The listing below is to be given again in full and word for word, without its images.

Material shown:
________________________
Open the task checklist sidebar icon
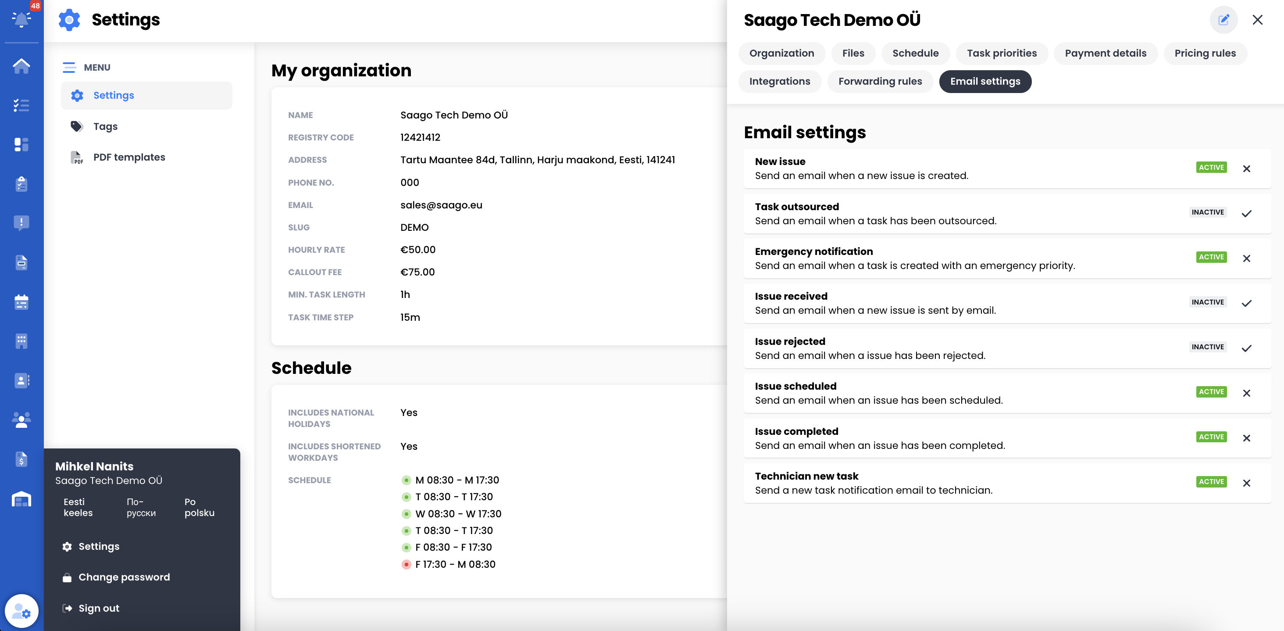 (21, 105)
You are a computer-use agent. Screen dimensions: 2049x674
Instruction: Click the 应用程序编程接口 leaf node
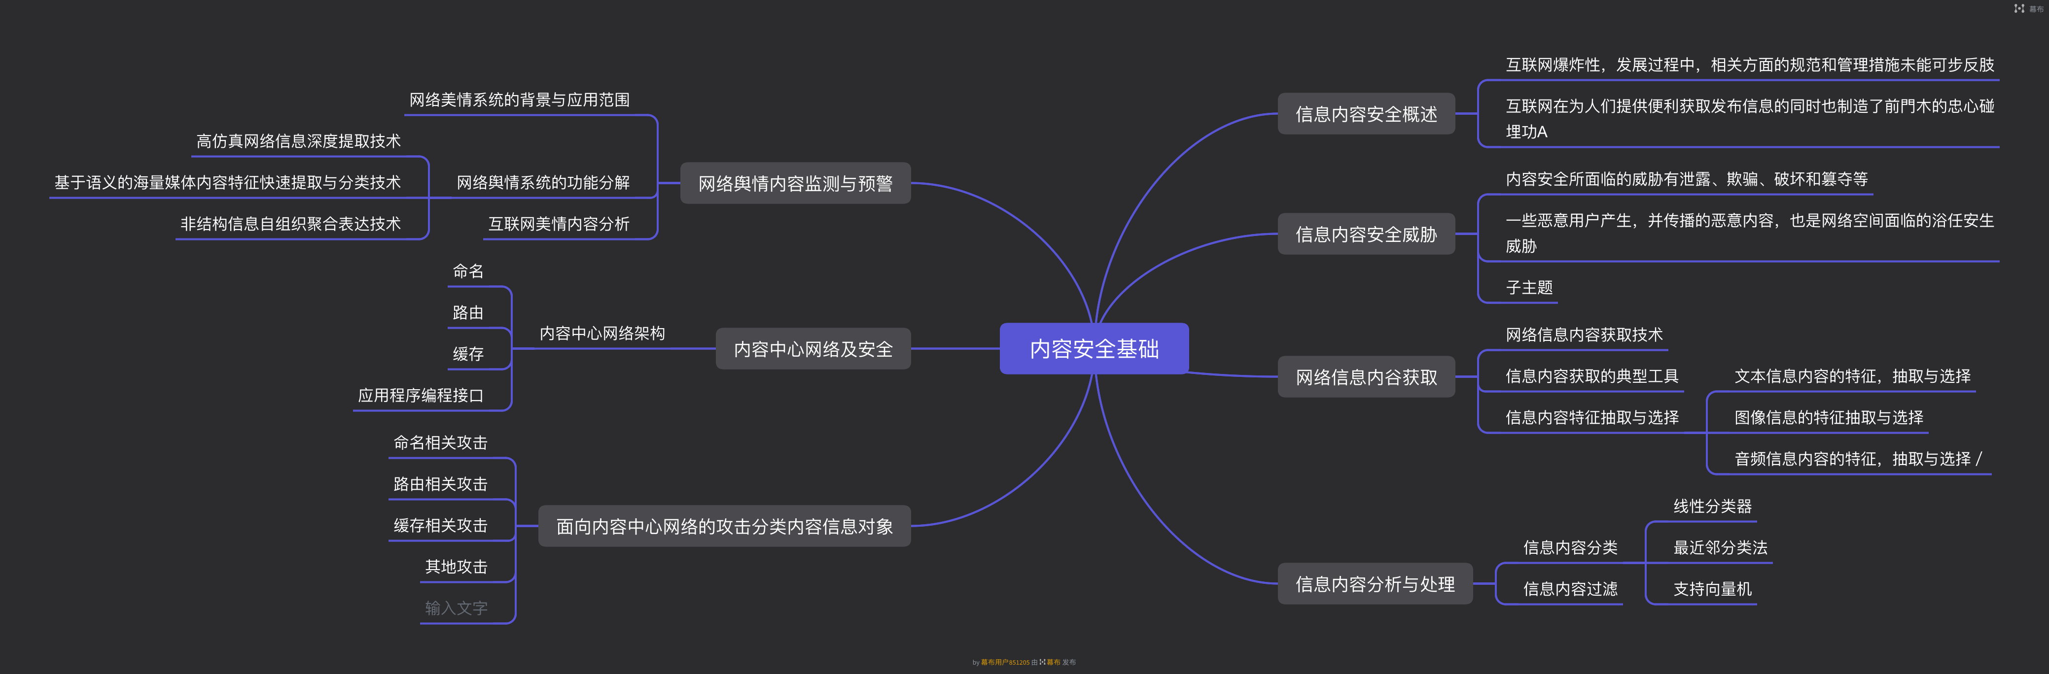tap(420, 395)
________________________
Your response:
Open the task checklist sidebar icon
 (21, 105)
You are a computer-use agent. Screen dimensions: 2049x674
Instruction: Click the 应用程序编程接口 leaf node
tap(420, 395)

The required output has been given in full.